Selon une autre version, Zwa, avant son départ, convoque tous ses fils pour leur transmettre sa sagesse et sa connaissance. Chacun reçoit alors un Livre du Dieu qui les a créés. Le Karen, en tant qu’aîné, est le principal dépositaire de cette connaissance. Il reçoit un Livre d’Or et s’en retourne avec à ses tâches agricoles. Mais trop absorbé par ses travaux, il l’oublie par inadvertance sur la souche d’un arbre et le brûle avec son essart. Dès lors, des poules viennent gratter et picorer la cendre du Livre. Les Karen expliquent ainsi que, n’ayant plus directement accès au Livre d’Or, ils consultent les os de poulet (sauf à Ban Ko Cho Mae où l’élevage en est interdit) comme support de divination. Cette version du mythe, qui relate la perte de l’écriture et justifie l’origine des pratiques animistes karen, explique en contrepartie leurs lacunes technologiques et la dépossession de leur statut d’aînesse vis-à-vis de leurs frères cadets, quant à eux dotés d’un livre propre. Le mythe du Livre d’Or n’est cependant pas spécifique aux Karen. En effet, la perte de l’écriture représente un thème récurrent parmi de nombreux autres groupes montagnards, notamment les Hmongs, les Akhas, les Lahu et les Lisu. Elle explique autant leurs décalages sociaux, technologiques et politiques vis-à-vis des populations des plaines que leur position subordonnée à ces oppresseurs plus puissants ». (Pesses, 2004 : 190-192).

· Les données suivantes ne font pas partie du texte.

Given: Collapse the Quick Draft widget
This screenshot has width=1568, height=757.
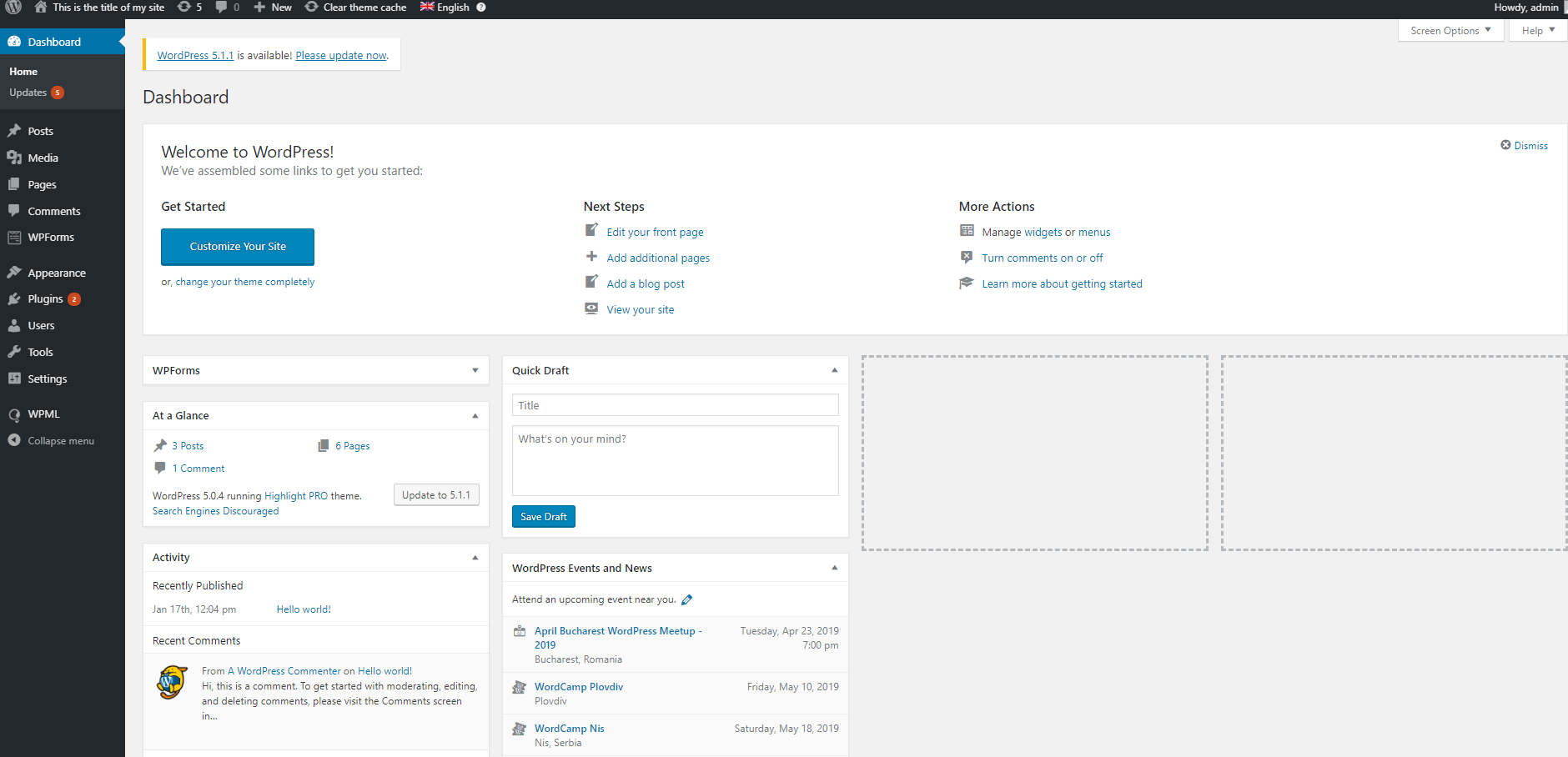Looking at the screenshot, I should (x=834, y=370).
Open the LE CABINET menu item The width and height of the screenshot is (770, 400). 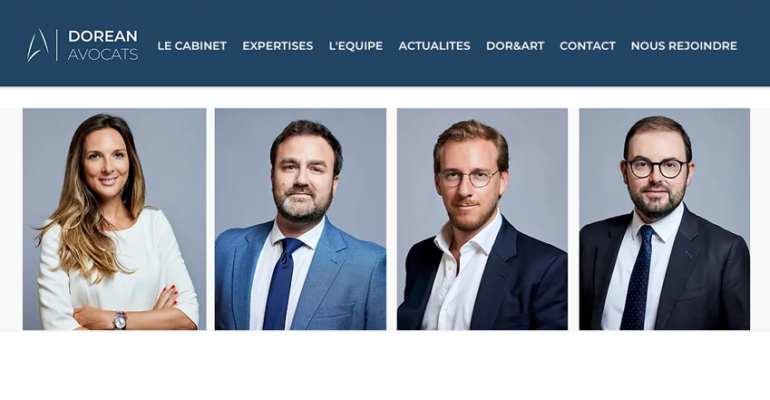(192, 46)
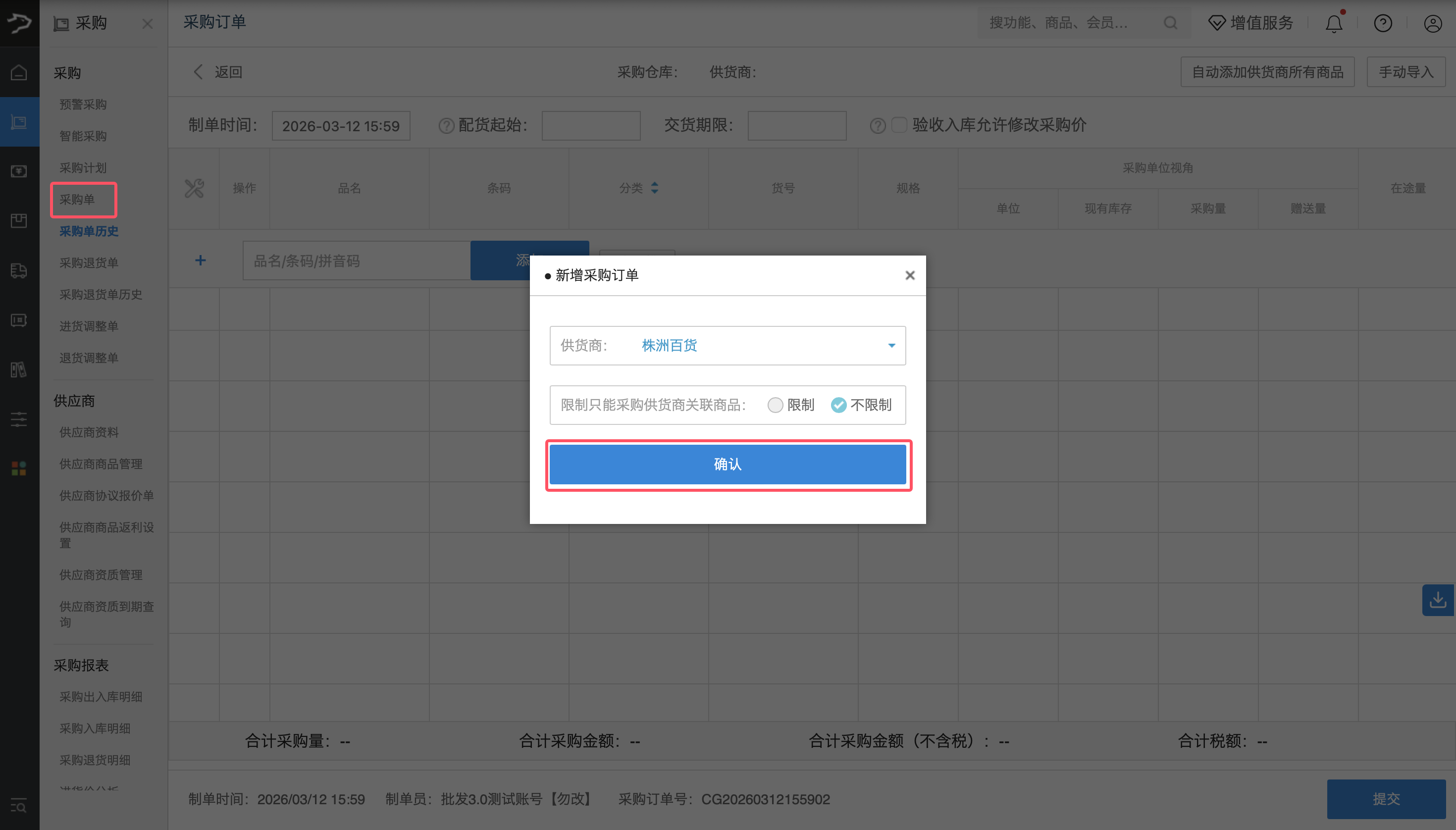Click 返回 back chevron
The image size is (1456, 830).
pyautogui.click(x=199, y=72)
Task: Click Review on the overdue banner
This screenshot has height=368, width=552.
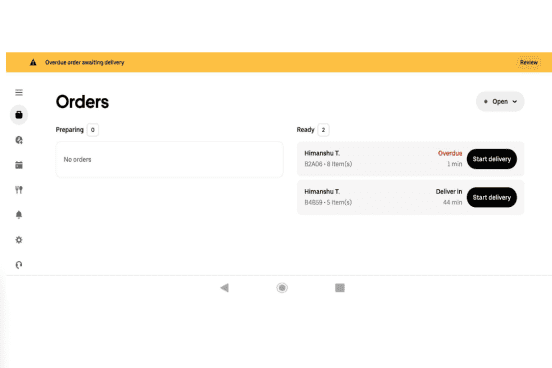Action: coord(529,62)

Soudain, des novices se lèvent à la suite de leur maître en direction de l’autel qui abrite les défenses d’éléphant. Pu Chaik commence ses dévotions. Il allume trois bougies qu’il dépose successivement, accompagnées de trois fleurs, devant la statue du Bouddha, l’effigie de l’ermite, et les deux paires d’éléphants. Après chaque dévotion, il frappe d’un coup sec la base des petits gongs triangulaires avec une mailloche. L’onde cristalline, rappelant celle des bols tibétains, se propage par vague ample et longue, suspendue dans l’air avant de s’estomper en douceur. Les fidèles poussent des clameurs brèves.

[1] « En 1880, charité chrétienne et science se sont liguées pour interdire leur langue aux sourds. L’ombre de ce crime s’étend sur la majeure partie du siècle suivant » Moi, Armand, né sourd et muet. Armand Pelletier, Yves Delaporte 2002.